The Asian elephant, tiger and Sumatran rhinoceros are also threatened - with the Sumatran rhinoceros and Orangutan already in a critically endangered status. It's also very tricky to identify which foods contain palm oil given the array of names it is disguised under on products, including simply vegetable oil, stearic acid or Alkylpolyglycoside (try saying that one!) and many more. So what can we do? Many companies are now committing themselves to avoid the use of palm oil and advertising as such on their packaging, or using sustainable palm oil instead. Pressure from environmentalists as well as an increasingly savvy public are causing brands such as Starbucks and Marks & Spencer to save their reputations and utilise sustainable oil. The Roundtable on Sustainable Palm Oil (RSPO) are the leading organisation in charge of organising and commanding the debate around it.

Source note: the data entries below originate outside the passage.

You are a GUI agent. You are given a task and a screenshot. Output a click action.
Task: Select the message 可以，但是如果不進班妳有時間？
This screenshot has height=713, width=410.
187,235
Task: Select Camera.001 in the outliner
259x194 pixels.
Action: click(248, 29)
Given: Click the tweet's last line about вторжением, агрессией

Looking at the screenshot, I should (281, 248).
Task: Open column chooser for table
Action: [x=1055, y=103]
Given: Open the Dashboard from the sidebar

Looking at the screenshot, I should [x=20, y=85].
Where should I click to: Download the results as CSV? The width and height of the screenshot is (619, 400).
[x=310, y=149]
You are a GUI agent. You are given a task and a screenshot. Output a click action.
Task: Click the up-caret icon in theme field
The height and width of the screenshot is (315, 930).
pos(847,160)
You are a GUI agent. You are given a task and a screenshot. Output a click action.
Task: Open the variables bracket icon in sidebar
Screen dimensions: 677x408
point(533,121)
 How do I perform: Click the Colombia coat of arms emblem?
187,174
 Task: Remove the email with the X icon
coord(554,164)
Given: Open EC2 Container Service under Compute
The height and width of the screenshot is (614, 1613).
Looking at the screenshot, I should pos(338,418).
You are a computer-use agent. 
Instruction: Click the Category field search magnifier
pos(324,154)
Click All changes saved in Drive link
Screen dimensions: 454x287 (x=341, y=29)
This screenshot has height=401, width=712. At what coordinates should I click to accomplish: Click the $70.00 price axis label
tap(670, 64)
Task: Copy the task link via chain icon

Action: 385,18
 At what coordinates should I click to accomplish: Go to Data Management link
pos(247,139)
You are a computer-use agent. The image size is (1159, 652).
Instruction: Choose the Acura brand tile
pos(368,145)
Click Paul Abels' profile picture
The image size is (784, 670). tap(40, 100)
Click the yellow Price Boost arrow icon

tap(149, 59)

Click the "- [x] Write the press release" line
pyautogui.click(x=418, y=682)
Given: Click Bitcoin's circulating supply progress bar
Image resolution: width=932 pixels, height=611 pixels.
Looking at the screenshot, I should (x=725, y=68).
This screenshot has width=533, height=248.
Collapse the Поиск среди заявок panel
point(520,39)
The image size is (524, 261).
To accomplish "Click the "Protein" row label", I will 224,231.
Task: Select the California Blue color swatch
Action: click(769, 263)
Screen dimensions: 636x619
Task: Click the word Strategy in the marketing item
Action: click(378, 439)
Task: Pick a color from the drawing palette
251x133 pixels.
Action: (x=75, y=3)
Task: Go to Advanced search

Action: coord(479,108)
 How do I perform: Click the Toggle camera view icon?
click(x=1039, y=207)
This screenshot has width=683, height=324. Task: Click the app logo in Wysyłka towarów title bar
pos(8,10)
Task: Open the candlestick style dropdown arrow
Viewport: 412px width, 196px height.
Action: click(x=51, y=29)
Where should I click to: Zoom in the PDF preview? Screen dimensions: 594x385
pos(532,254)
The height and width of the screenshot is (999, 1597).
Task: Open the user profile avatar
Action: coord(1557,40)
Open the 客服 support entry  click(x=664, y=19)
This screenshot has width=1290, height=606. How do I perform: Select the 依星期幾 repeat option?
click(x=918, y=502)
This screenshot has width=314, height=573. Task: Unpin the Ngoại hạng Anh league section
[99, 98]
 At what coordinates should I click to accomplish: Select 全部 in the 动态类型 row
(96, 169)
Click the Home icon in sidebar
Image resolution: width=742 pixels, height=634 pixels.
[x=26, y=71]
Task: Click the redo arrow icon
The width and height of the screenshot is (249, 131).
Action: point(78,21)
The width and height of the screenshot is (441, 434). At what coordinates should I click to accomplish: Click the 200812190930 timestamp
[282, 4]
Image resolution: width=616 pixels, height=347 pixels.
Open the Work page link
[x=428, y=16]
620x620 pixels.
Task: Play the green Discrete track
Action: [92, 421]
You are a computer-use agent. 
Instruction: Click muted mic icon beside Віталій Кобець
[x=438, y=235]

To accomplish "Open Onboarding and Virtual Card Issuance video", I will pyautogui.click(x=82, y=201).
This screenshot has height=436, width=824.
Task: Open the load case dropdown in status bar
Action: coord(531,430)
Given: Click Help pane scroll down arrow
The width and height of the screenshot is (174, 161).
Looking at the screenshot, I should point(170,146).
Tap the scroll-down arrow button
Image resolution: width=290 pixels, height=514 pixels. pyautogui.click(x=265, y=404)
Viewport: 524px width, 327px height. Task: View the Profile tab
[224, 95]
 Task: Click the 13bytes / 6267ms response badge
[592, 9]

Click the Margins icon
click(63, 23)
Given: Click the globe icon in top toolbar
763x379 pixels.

Supporting the use of sustainable palm oil, the RSPO represents a number of big brands in encouraging chains to switch to sustainable products. Working with governments in Indonesia as well as major brands such as Pepsi has seen some progress in terms of pledges to reduce its usage, but there is still much that needs to be done.
Image: Eric Kilby
Image: Eric Kilby
Sustainable palm oil is supported by many as better than any other oil, given the high yield the tree brings per acre compared to any other vegetable oil source. However a number of products simply don't need to include it, with many brands favouring ingredients which are pure and natural, catering to the more health conscious market. The brand Meridian are one such company with their range of nut butters and cereal bars which specifically market themselves on being palm oil free. Dedicated to abstaining from using palm oil, Meridian owners are supporters of The Borneo Orangutan Survival Foundation, and pride themselves on their range of nut butters which contain only pure nuts, without any added sugar, salt or oil. While some products, such as Meridian peanut butter, may be that little bit more expensive compared to your run of the mill supermarket own brand, for the survival of these gentle and endangered animals and a clearer conscience, it certainly seems an extra pound is worth the spend. Some companies to watch out for in terms of using palm oil include Warbutons, Mr. Kipling and Cadbury's. Hopefully more and more companies in the near future will begin avoiding the use of palm oil in their products and, with greater public awareness, consumers can simultaneously apply pressure to realise a better means of sustainable food production.